→ **TASK DESCRIPTION**:
Within the data below, find the string "pixels" and return each line where it occurs.

-----

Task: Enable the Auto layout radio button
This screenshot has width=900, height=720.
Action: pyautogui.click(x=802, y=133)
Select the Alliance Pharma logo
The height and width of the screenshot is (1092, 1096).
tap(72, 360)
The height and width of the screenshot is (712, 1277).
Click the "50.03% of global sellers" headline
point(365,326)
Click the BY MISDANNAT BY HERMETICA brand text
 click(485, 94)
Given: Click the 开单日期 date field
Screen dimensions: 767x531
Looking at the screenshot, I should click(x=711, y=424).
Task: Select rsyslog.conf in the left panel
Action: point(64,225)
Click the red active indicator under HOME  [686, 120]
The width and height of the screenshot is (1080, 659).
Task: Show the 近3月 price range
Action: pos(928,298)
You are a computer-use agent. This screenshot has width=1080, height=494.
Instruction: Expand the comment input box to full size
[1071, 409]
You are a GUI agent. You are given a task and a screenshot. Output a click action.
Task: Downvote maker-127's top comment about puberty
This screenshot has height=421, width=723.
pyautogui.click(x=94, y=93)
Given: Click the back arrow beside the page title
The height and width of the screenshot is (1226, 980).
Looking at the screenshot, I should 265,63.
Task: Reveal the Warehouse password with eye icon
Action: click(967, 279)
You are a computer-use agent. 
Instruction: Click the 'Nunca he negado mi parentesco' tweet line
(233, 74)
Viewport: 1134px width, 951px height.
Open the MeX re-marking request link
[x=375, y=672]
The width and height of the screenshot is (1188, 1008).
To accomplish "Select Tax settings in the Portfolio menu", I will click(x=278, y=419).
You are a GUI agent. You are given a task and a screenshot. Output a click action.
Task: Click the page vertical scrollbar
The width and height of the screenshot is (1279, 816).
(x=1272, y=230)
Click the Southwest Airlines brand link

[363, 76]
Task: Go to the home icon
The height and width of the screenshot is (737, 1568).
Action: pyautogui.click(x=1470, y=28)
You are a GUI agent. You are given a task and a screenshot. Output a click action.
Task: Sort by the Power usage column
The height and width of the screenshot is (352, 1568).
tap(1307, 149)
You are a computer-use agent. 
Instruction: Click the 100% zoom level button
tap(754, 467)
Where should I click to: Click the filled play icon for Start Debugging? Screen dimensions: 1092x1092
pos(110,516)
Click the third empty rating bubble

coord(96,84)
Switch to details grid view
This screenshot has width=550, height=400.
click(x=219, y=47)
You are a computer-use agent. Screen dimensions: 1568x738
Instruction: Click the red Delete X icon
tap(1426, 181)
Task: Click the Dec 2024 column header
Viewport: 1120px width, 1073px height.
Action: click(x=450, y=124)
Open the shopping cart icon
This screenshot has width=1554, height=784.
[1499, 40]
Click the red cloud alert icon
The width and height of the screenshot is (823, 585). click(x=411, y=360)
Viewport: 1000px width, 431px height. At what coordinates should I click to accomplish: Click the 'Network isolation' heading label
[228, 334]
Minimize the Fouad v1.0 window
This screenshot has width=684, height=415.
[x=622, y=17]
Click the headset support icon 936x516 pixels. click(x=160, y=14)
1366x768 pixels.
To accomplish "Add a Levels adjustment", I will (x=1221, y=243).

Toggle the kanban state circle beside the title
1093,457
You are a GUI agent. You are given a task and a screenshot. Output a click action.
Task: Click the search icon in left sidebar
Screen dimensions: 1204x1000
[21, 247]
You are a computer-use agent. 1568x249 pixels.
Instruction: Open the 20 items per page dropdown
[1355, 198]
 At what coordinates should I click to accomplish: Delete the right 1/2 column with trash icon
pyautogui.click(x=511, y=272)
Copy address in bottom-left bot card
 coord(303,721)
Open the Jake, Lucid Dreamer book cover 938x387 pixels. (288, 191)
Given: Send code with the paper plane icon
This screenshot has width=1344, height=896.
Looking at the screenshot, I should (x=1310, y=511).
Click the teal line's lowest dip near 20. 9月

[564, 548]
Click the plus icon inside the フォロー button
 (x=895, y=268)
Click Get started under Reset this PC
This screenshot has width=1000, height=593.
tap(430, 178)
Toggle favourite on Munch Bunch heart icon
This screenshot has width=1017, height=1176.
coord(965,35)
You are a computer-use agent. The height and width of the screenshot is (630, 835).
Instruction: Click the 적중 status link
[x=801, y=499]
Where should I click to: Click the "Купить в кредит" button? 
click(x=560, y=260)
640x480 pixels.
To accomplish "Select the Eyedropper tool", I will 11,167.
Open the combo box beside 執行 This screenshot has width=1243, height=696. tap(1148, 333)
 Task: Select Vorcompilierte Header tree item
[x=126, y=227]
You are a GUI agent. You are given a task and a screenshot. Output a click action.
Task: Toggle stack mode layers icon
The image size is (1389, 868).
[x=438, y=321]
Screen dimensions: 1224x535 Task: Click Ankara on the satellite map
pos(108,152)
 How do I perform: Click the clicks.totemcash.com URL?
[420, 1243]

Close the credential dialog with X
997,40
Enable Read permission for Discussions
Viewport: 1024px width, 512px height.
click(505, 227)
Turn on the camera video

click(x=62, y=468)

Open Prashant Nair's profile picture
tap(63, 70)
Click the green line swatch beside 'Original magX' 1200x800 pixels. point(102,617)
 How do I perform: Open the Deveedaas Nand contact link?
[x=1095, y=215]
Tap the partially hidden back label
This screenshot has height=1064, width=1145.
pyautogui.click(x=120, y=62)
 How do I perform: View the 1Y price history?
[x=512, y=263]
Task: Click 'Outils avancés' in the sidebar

-----

→ **RESULT FOR THIS EXERCISE**:
Click the headset support icon 936x516 pixels. click(x=160, y=14)
1366x768 pixels.
You are a computer-use agent. 1568x249 pixels.
Open the Jake, Lucid Dreamer book cover 938x387 pixels. (288, 191)
640x480 pixels.
Click the green line swatch beside 'Original magX' 1200x800 pixels. point(102,617)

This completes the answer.